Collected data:

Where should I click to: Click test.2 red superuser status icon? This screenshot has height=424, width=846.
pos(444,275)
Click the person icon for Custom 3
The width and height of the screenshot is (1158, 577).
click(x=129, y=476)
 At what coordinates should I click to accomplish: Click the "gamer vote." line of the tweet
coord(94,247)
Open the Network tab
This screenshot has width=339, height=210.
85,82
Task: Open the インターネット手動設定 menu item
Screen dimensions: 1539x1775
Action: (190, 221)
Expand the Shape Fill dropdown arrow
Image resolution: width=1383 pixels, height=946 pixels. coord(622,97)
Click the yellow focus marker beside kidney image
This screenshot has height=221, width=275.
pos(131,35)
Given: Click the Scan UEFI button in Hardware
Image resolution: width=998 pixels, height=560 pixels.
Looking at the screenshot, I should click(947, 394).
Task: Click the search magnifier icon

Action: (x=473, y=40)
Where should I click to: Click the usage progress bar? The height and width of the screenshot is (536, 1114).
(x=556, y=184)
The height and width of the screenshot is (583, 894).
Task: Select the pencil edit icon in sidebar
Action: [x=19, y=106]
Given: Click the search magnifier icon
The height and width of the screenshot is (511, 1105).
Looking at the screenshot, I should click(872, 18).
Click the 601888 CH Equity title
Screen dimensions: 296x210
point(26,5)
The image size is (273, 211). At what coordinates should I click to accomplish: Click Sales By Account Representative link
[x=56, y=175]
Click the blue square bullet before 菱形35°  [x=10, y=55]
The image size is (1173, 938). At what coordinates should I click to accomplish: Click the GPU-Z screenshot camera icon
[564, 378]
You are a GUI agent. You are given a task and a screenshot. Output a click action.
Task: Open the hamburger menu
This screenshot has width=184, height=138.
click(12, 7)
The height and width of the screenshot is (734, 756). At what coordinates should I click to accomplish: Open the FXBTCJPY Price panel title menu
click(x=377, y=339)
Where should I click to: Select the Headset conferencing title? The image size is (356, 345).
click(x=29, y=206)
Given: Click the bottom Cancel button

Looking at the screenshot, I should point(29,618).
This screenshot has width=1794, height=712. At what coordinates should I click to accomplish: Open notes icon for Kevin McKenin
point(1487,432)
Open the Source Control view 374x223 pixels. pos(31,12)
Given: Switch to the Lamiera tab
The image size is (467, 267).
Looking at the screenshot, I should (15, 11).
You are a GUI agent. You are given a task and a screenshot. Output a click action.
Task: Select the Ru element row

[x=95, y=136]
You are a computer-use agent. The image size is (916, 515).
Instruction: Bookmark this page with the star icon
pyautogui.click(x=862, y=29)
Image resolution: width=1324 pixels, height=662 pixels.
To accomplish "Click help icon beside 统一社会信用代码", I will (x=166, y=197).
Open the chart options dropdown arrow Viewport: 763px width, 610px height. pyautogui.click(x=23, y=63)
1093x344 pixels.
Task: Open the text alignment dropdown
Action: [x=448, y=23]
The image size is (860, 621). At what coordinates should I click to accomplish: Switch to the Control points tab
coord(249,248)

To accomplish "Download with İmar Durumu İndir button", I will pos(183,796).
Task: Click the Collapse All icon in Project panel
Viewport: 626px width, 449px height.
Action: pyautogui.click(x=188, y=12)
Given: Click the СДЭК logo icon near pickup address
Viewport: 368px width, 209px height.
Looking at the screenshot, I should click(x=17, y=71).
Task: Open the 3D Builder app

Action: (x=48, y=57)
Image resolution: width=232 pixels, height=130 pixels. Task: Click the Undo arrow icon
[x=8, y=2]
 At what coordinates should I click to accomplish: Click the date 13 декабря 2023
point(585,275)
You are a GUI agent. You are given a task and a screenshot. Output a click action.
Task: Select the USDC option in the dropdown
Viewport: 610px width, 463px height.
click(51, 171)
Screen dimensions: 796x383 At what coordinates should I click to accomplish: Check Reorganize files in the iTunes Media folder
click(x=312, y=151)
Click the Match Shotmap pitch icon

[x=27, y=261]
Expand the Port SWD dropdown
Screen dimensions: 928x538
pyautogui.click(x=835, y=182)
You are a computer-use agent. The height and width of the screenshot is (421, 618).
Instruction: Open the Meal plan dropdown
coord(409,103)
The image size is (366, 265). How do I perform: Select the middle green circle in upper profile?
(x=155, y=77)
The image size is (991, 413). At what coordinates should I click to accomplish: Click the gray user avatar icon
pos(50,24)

### EXERCISE
Copy out the line holding "At what coordinates should I click to accomplish: Click the date". Then copy every later line of the data, unchanged, through the last one.

### EXPECTED ANSWER
 At what coordinates should I click to accomplish: Click the date 13 декабря 2023
point(585,275)
You are a GUI agent. You are given a task and a screenshot. Output a click action.
Task: Select the USDC option in the dropdown
Viewport: 610px width, 463px height.
click(51, 171)
Screen dimensions: 796x383 At what coordinates should I click to accomplish: Check Reorganize files in the iTunes Media folder
click(x=312, y=151)
Click the Match Shotmap pitch icon

[x=27, y=261]
Expand the Port SWD dropdown
Screen dimensions: 928x538
pyautogui.click(x=835, y=182)
You are a computer-use agent. The height and width of the screenshot is (421, 618).
Instruction: Open the Meal plan dropdown
coord(409,103)
The image size is (366, 265). How do I perform: Select the middle green circle in upper profile?
(x=155, y=77)
The image size is (991, 413). At what coordinates should I click to accomplish: Click the gray user avatar icon
pos(50,24)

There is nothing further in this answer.